Hugging Face adds Storage Buckets to the Hub for mutable ML artifacts
Original: Introducing Storage Buckets on the Hugging Face Hub View original →
Hugging Face announced Storage Buckets for the Hub on March 10, 2026. The feature is designed for the parts of machine learning workflows that do not fit cleanly into versioned model or dataset repositories, including checkpoints, optimizer states, processed shards, logs, traces, and other intermediate artifacts that change frequently.
Why Hugging Face built it
Hugging Face argues that Git-based repositories are a good fit for publishing final artifacts, but not for high-churn storage that is overwritten repeatedly by multiple jobs. Storage Buckets are meant to fill that gap with mutable, non-versioned, S3-like object storage that can live under a user or organization namespace and be addressed programmatically through paths such as hf://buckets/username/my-training-bucket.

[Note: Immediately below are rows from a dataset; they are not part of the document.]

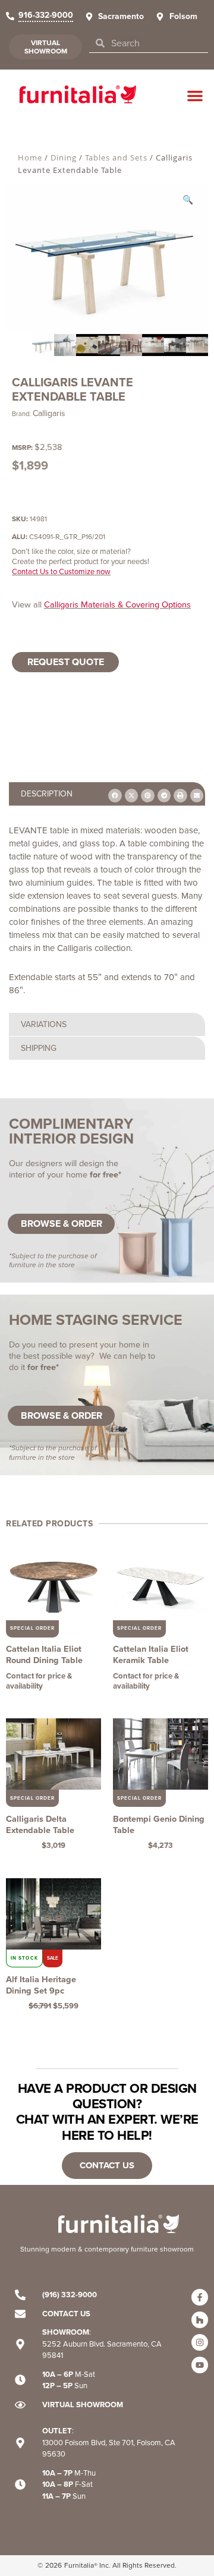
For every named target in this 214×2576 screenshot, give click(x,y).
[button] (194, 95)
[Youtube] (199, 2365)
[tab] (107, 1024)
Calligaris (49, 413)
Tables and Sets (116, 157)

The feature is built on Xet, Hugging Face’s chunk-based storage backend. According to the company, Xet breaks files into chunks and deduplicates across them, so uploads of similar datasets or successive checkpoints can skip bytes that already exist. Hugging Face says that reduces bandwidth use, speeds up transfers, and improves storage efficiency. For Enterprise customers, billing is also based on deduplicated storage.
Operational features
Storage Buckets also introduces pre-warming so that frequently accessed data can be brought closer to the cloud region where compute runs. Hugging Face says AWS and GCP are supported at launch, which makes the feature relevant for distributed training and large-scale pipelines where storage location affects throughput. The platform is wired into the hf CLI, Python support in huggingface_hub, JavaScript support in @huggingface/hub, and fsspec-compatible filesystem access.
That combination makes Buckets more than a place to dump files. It is an attempt to keep working artifacts, training jobs, data processing, and eventual publication inside one Hub-native workflow. Hugging Face also says direct movement between Buckets and versioned repos is on the roadmap, which would connect transient working storage to final publishing destinations.
Why it matters
This is an infrastructure release, but it is strategically important because it expands Hugging Face from model hosting into storage substrate for ML operations. The company explicitly names agent traces, memory, and shared knowledge graphs as examples, which signals that it sees modern LLM application state as part of the storage problem. If Buckets performs as advertised, teams that already use the Hub may have less reason to split operational artifacts across separate object stores and publishing platforms.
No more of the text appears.